▶ **SELECTED EXCERPT**

━━━━━━━━━━━━━━━━

Wednesday, June 1, 2011

How America Medicine is Destroying Itself

This article in The New Republic is well worth reading, unfortunately you need to be a subscriber to read the entire article so it might make more sense to buy the June 9, 2011 edition which is on news stands currently.

http://www.tnr.com/article/economy/magazine/88631/american-medicine-health-care-costs

The authors are 80 something years old and have practiced or observed the medical architecture of the country for a long time.  They have perspective and details that I only have had in my gut.

They point out that an enormous amount of our medical expenditures go to extending life for a limited amount of time:  a matter of months to a year or two.  They focus on the medical cultural goal of extending the average life expectancy of Americans.  But the easy success for this has already been gained and what are the expenses involved (or the quality of life) for adding a few months or a year or two to a terminal person whose body is failing.

I quote them: "Can we conceptualize something better?  Can we imagine a medicine that is more affordable?....Can we imagine a system that is less ambitious but also more humane - that better handles the inevitable downward spiral of old age?"  "The answer is yes, but it will require....a conversion experience on the part of physicians, researchers, industry and our nation as a whole."

This article outlines this conversion plan that would focus medical expenditures on (1) Public Health promotion and disease prevention; (2) Primary medical and emergency Care; and (lastly) high tech care for the chronically ill.  "The highest priority for $ would be children, the next highest productive adults, and the lowest would be those over 80".  Right now these priorities are reversed with the result that the extension in longevity has caused the cost of an additional year of life to rise from $46,800 in the 1970's to $145,000 in the 1990's.  These are averages and of course the actual number for a significant number of elderly is much higher.  My mother's end of life care was $100,000 a month and added 4 worthless months of unconscious life in an intensive care unit in 1999.  $400,000 of unnecessary expense because the Dr. would not counsel my father that there was no hope when it was obvious to me that there was no hope for a meaningful recovery.  A life without a mind is not a worthwhile life.

━━━━━━━━━━━━━━━━

▶ **RECORDED DATA**
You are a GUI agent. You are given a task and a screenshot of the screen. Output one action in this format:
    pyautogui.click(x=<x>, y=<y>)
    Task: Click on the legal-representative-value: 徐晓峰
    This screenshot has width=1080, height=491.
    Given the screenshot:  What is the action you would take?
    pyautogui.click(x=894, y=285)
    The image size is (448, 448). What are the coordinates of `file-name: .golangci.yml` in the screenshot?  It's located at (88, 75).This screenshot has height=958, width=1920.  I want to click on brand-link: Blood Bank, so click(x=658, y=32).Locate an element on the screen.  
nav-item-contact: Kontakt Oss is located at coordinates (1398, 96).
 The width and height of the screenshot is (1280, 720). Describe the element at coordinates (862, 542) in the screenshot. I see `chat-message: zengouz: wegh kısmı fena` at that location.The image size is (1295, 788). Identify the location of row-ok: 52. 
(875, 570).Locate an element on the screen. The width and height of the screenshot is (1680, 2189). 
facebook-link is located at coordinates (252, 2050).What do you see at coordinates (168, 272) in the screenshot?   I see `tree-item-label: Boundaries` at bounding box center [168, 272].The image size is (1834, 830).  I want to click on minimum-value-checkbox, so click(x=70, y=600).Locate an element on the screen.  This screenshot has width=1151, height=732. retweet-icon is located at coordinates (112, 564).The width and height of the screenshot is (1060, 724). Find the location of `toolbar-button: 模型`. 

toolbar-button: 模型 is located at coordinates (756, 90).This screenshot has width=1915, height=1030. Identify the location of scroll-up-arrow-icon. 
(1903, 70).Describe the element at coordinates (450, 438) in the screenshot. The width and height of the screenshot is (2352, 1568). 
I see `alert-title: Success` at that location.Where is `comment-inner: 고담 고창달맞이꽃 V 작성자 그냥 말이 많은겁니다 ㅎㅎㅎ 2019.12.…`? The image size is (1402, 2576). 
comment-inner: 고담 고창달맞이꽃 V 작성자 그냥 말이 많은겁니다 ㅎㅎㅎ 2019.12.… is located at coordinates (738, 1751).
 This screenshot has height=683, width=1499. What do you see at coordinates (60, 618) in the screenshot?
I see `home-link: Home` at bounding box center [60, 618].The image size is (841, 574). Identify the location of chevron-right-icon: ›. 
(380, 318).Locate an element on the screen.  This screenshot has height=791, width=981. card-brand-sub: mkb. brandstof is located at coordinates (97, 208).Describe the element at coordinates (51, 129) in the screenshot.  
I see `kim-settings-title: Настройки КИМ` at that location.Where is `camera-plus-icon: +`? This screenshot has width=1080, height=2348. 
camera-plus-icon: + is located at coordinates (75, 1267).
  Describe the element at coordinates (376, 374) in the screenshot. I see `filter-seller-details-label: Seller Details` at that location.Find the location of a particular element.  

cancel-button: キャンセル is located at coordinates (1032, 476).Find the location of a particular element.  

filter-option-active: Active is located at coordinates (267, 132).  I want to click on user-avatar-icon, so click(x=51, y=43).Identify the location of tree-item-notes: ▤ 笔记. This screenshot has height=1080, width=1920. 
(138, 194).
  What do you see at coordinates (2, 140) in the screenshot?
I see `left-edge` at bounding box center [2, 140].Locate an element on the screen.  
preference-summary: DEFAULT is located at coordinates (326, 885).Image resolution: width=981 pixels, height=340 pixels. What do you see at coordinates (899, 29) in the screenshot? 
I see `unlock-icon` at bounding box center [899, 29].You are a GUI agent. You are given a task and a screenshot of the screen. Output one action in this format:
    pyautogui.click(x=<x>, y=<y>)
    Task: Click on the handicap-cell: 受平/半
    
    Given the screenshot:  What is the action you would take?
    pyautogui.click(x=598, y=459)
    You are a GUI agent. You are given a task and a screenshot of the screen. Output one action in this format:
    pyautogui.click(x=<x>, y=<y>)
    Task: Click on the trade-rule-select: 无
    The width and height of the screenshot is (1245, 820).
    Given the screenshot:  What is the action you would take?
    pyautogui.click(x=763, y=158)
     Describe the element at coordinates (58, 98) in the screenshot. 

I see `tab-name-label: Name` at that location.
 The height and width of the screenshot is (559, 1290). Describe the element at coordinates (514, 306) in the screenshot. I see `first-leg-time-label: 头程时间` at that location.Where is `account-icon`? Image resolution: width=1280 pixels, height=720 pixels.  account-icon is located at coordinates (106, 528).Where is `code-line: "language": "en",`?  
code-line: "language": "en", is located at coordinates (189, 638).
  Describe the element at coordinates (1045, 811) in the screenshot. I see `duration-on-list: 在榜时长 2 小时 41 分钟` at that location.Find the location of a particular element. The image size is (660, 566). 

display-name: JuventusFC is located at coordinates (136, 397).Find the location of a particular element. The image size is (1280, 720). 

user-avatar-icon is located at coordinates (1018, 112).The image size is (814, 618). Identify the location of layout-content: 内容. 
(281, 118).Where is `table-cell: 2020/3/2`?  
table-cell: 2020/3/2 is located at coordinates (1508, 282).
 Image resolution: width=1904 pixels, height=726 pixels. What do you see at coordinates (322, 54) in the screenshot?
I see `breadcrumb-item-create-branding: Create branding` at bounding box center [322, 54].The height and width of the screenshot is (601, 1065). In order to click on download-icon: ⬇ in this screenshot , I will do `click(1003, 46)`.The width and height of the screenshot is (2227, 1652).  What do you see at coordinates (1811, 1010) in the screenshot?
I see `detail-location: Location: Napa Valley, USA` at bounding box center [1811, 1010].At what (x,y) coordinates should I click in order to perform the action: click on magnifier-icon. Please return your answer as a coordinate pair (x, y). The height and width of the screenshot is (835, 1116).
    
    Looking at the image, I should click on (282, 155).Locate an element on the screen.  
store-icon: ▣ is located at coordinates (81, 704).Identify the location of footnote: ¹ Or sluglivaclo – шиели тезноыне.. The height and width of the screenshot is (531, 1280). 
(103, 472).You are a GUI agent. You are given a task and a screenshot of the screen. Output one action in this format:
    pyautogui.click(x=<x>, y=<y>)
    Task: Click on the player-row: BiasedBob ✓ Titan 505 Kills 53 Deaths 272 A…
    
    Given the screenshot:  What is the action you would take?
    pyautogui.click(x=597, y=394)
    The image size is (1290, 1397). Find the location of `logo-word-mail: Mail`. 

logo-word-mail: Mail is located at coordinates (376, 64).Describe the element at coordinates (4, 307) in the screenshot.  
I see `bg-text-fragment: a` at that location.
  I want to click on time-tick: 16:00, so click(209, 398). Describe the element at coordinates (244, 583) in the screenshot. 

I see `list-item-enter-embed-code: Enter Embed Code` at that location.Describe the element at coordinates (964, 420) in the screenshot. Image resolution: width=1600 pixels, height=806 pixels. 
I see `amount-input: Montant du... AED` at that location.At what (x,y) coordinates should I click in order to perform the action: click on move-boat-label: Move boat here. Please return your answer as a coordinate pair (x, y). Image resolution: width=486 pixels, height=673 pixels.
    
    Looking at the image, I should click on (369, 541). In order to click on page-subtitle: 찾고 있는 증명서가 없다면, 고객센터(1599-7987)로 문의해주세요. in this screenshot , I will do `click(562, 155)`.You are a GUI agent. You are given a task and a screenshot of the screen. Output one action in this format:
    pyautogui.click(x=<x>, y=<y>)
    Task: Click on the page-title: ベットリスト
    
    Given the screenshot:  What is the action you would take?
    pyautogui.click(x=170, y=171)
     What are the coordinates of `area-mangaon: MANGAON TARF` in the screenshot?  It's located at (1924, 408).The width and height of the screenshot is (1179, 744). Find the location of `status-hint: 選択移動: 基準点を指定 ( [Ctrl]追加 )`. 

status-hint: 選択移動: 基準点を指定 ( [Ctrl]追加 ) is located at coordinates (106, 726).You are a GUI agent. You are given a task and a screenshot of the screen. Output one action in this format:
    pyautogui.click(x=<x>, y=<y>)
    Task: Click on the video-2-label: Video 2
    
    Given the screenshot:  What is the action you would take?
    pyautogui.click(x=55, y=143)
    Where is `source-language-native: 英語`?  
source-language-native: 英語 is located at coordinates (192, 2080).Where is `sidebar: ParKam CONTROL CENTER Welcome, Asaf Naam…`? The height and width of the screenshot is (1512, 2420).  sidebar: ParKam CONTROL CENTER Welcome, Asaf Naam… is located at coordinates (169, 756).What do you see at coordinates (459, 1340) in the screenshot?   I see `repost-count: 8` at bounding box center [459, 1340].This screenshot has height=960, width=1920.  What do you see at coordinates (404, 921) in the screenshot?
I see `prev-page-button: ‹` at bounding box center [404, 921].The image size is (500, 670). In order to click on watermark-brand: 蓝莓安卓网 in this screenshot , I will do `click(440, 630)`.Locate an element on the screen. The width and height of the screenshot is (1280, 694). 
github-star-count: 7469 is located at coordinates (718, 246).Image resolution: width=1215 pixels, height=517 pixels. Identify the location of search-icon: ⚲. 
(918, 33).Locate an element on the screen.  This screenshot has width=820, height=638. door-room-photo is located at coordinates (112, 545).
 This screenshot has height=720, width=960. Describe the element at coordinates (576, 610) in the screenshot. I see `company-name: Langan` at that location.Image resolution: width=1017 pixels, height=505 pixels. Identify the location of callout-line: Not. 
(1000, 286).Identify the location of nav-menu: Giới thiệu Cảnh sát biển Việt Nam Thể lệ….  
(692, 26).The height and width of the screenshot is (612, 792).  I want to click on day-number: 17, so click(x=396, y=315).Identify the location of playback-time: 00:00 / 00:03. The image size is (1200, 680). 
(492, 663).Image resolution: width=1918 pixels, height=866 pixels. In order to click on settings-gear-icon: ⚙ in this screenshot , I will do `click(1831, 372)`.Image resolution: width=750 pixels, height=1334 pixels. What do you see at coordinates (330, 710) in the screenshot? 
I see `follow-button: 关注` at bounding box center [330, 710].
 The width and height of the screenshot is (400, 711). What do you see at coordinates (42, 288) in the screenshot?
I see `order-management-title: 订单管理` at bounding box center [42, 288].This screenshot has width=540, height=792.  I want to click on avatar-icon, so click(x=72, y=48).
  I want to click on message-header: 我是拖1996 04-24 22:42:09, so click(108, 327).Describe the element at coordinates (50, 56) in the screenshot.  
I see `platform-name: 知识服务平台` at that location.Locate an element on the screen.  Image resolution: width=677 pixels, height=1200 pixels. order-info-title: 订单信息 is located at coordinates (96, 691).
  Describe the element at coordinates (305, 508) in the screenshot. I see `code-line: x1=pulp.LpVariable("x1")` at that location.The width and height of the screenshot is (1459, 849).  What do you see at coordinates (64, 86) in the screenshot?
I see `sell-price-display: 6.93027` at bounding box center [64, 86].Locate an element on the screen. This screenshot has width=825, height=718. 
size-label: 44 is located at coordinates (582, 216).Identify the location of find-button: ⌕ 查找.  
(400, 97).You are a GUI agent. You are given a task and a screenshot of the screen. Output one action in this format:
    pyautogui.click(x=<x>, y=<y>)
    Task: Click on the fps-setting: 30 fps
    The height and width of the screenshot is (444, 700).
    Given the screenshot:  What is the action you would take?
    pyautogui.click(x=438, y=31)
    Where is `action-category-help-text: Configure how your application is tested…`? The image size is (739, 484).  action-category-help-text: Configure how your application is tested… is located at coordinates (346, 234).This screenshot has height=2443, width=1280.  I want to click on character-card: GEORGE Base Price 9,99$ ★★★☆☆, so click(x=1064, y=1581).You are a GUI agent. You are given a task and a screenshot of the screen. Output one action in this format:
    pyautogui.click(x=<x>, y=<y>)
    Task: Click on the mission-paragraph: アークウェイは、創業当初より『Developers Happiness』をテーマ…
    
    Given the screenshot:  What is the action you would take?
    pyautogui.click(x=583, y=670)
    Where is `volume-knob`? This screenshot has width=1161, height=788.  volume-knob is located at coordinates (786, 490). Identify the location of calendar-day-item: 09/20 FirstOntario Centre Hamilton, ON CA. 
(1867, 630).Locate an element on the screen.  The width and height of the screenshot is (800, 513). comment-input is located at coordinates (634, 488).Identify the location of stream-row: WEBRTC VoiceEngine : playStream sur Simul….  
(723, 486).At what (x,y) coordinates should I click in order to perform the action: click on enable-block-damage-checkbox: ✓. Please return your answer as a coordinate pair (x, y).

━━━━━━━━━━━━━━━━

▶ **PROBLEM STATEMENT**
Proceed with the blog post about how American medicine is destroying itself, picking up right after its last sentence. These records were taken from a separate source.

▶ **EXPECTED ANSWER**
It is so unfortunate that the Republicans seized on the one aspect of the Affordable Health Care Act of 2010 that would have started to address this.  Counseling of end of life care became Death Panels when that might have been the single most effective cost control.  All "medical care is personal", but as the Republicans say, an educated consumer is better then a blind accepting consumer that any additional time is better.  But even educated consumers cannot have a Dr. Assisted End of Life except in Oregon because the Republicans will not allow it to pass in the other states.  The issue between the parties is not the concept of education but how you create that education for the whole population while not making good health care affordable by income class alone. The real benefit for society would be healthy children and adults who understand extra pounds and smoking shorten life spans.  Then we can afford to pay for good cancer and HIV care for productive people and reasonable procedures/pharmaceuticals for the elderly.

I have probably not done the article justice and urge you to find a way to read it yourself.